How do I open a text/vnd.hocr+html file?

Because hOCR files are fundamentally valid HTML, you can open them in any standard web browser like Chrome, Firefox, or Edge. The browser treats the file similarly to text/html, rendering the content based on the embedded CSS and text.

Should I use the .html or .hocr file extension?

If the file is intended for direct viewing in a browser, the .html extension is preferred for immediate compatibility. However, using the .hocr extension helps developers and automated scripts distinguish these files from standard web pages.

How do I configure Apache or Nginx to serve .hocr files correctly?

Servers often treat unknown extensions as plain text. For Apache, add AddType text/vnd.hocr+html .hocr to your configuration. For Nginx, add text/vnd.hocr+html hocr; inside your types { ... } block to ensure the Content-Type header is sent correctly.

How is this MIME type different from standard text/html?

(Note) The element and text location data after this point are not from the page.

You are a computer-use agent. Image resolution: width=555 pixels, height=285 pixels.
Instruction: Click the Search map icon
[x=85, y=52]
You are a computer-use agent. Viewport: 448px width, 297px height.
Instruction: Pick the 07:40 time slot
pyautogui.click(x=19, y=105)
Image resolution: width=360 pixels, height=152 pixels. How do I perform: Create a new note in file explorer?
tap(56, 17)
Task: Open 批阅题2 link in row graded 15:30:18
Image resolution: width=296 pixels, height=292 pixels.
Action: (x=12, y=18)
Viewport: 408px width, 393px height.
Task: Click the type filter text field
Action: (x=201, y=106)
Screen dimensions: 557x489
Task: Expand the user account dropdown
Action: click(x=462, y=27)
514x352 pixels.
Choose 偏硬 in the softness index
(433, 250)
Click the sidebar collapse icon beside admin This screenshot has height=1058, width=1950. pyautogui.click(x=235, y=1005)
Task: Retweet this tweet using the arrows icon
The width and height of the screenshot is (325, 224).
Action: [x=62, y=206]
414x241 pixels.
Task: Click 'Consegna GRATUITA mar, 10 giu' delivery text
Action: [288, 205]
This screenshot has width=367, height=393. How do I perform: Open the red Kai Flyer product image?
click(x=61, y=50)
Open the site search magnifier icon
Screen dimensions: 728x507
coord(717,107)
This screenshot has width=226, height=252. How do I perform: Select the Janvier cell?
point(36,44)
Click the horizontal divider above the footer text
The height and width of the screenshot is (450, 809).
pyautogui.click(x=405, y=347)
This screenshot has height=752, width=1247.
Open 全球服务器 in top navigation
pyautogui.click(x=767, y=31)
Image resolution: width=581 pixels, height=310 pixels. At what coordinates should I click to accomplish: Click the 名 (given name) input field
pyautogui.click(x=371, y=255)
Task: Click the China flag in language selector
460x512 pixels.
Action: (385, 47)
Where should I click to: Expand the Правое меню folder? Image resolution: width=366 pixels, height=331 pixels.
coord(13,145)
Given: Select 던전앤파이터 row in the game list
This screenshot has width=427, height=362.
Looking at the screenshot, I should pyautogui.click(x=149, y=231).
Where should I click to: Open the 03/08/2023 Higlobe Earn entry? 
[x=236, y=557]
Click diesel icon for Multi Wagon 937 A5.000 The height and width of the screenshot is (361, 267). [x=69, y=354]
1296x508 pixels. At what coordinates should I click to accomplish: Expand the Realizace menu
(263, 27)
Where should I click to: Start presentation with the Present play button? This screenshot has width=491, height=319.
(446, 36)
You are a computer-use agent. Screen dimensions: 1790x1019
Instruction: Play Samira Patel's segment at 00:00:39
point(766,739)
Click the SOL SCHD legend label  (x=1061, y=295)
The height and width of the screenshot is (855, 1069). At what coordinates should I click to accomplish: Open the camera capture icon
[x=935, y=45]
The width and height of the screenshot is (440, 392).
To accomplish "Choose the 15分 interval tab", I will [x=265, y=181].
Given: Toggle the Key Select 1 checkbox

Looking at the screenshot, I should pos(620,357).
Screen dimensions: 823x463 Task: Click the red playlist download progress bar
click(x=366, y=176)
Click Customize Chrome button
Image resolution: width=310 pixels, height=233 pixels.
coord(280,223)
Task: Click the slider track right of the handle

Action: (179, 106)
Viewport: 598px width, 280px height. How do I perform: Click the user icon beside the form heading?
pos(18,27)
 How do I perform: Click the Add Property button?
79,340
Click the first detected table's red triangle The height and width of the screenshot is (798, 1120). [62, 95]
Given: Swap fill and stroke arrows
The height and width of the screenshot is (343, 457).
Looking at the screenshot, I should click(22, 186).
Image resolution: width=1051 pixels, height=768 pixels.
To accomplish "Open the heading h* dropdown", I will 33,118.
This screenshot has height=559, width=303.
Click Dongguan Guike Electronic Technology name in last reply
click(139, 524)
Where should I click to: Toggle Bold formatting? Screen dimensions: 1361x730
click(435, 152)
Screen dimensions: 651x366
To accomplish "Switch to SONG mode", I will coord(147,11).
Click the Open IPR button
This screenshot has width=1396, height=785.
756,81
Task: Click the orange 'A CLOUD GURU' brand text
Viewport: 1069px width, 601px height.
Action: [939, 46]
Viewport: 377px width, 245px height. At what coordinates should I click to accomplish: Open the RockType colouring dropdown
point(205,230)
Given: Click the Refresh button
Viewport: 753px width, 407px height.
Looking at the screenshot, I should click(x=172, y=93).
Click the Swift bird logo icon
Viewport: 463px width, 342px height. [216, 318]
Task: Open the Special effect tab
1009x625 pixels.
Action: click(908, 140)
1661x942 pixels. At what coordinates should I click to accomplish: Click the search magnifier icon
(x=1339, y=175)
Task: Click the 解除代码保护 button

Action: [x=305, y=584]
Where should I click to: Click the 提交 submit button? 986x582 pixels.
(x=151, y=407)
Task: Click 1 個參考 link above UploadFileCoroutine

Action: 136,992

While both contain HTML markup, text/vnd.hocr+html specifically signals that the document contains hOCR microformats (like class='ocr_line' and title='bbox...'). This distinction is crucial for indexing bots and accessibility tools that need to extract spatial text data.

Can I convert text/vnd.hocr+html to PDF?

Yes, hOCR files are frequently used as an intermediate step to create searchable PDFs. Tools like Tesseract or hocr2pdf take the layout data from the hOCR file and overlay it onto the original image to generate a PDF/A document.

Are there security concerns with hOCR files?

Yes, because hOCR files are HTML, they can contain executable JavaScript. If your application accepts hOCR uploads from users, you must sanitize the files to prevent Cross-Site Scripting (XSS) attacks before rendering them in a browser.

General FAQ

What is a MIME type?

A MIME (Multipurpose Internet Mail Extensions) type is a standard that indicates the nature and format of a document, file, or assortment of bytes. MIME types are defined and standardized in IETF's RFC 6838.

MIME types are important because they help browsers and servers understand how to process a file. When a browser receives a file from a server, it uses the MIME type to determine how to display or handle the content, whether it's an image to display, a PDF to open in a viewer, or a video to play.

MIME types consist of a type and a subtype, separated by a slash (e.g., text/html, image/jpeg, application/pdf). Some MIME types also include optional parameters.

How do I find the MIME type for a file?

You can check the file extension or use a file identification tool such as file --mime-type on the command line. Many programming languages also provide libraries to detect MIME types.

Why are multiple MIME types listed for one extension?

Different applications and historical conventions may use alternative MIME identifiers for the same kind of file. Showing them all helps ensure compatibility across systems.